The workshop – “Covering the Health and Medical Care of Immigrants” – kicked off Thursday with hands-on data sessions requiring overflow seating.

On Friday, journalists learned from Elizabeth Arias, Ph.D., a demographer with the National Center for Health Statistics, that at age 65, life expectancy for the U.S. Hispanic population, despite a generally lower socio-economic status, is longer than for whites, something Arias called the “Hispanic Mortality Paradox.”

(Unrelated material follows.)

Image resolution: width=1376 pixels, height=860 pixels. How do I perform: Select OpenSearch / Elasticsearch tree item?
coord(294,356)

Arias also pointed out that tracking Hispanic health and death rates is problematic because the National Center for Health Statistics uses Medicare data which doesn’t allow for estimates of the Hispanic population. It wasn’t until 1980 that Social Security added Hispanic, Asian and American Indian to its application. But David V. Espino, M.D., a geriatric medicine expert who recently retired from the University of Texas Health Science Center at San Antonio, said Mexican Americans more likely to be disabled as they age than whites.

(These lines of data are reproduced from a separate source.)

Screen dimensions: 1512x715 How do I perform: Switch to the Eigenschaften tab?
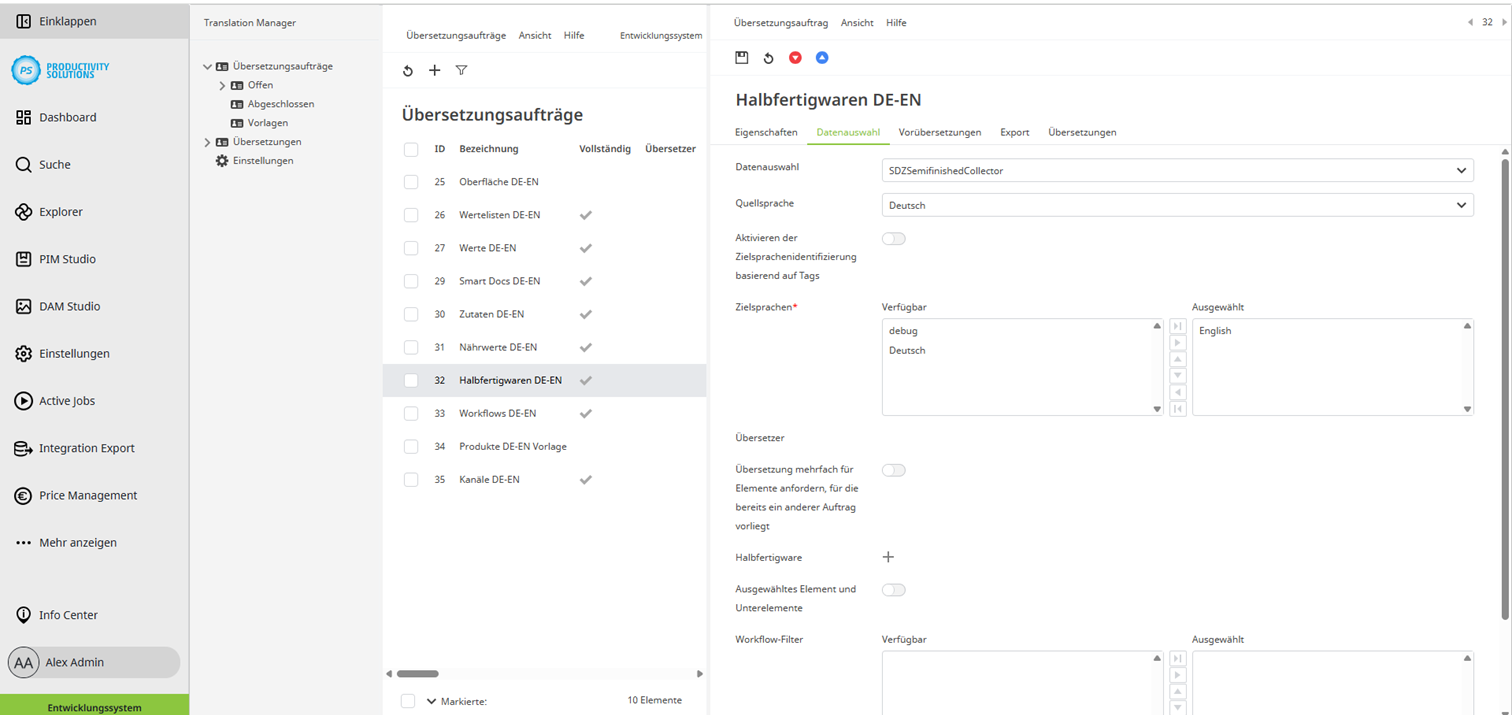coord(768,131)
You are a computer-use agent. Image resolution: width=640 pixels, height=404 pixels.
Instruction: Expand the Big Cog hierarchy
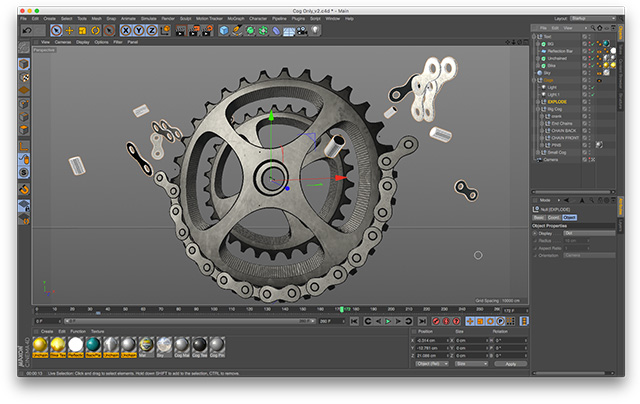(x=541, y=109)
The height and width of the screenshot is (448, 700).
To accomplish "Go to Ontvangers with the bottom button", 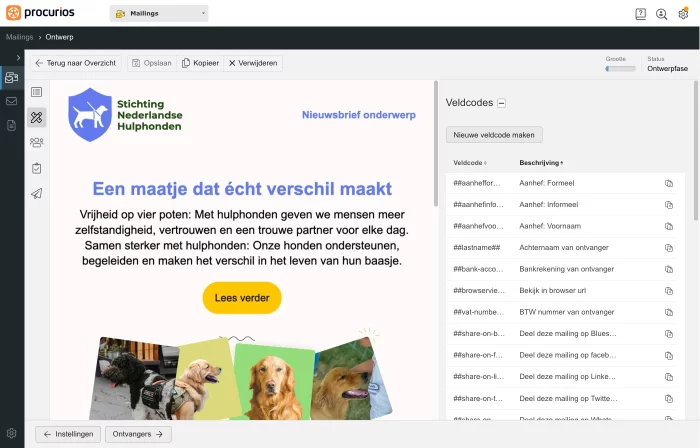I will (x=138, y=434).
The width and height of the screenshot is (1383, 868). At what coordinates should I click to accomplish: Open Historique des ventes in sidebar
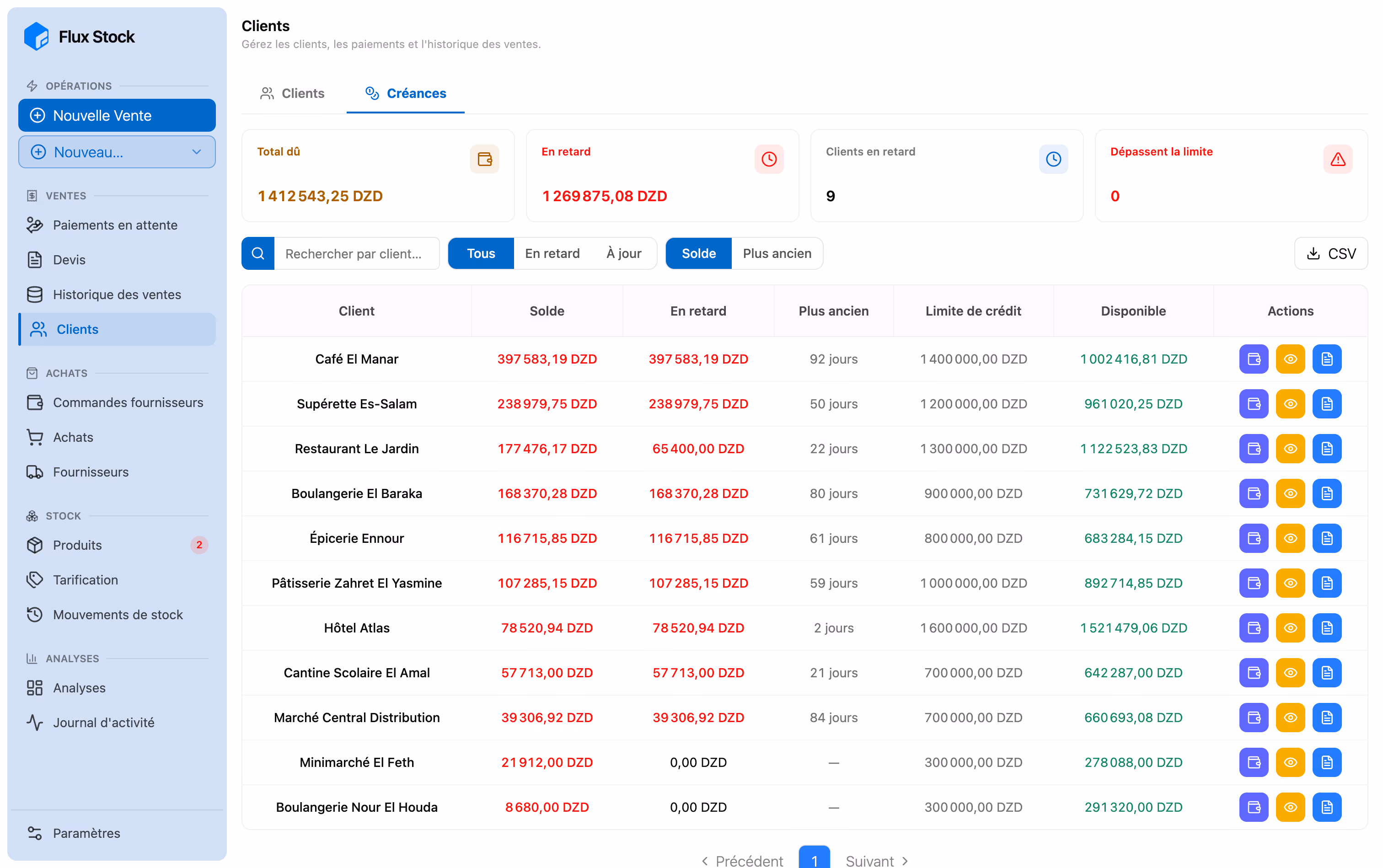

The speakers’ presentations are now available for AHCJ members.
Get more resources and story ideas from selected tweets from the workshop:
The good and bad: How an immigrant’s health can change
How does Health Policy impact immigrants?
The mental health needs of immigrants
Health and safety concerns for immigrants on the job
Special challenges in covering immigrant health

Julie Appleby, an AHCJ board member and a senior correspondent with Kaiser Health News, offered an overview of how the Affordable Care Act impacts immigrants and journalists learned that undocumented immigrants won’t be able to buy insurance through the health insurance exchanges, even using their own money.

Juan H. Flores, M.U.P., executive director of the La Fe Policy Center, pointed out that states and regions will respond differently to the needs of immigrants under the Affordable Care Act, just as they always have. He described Texas’ Medicaid program for adults as one of the most restrictive in the country, saying people have to be “destitute” to qualify.

Rodolfo Urby, M.D., M.P.H., M.B.A., medical director of the Southwest Texas Network, said federally qualified health centers would play a larger role in caring for immigrants.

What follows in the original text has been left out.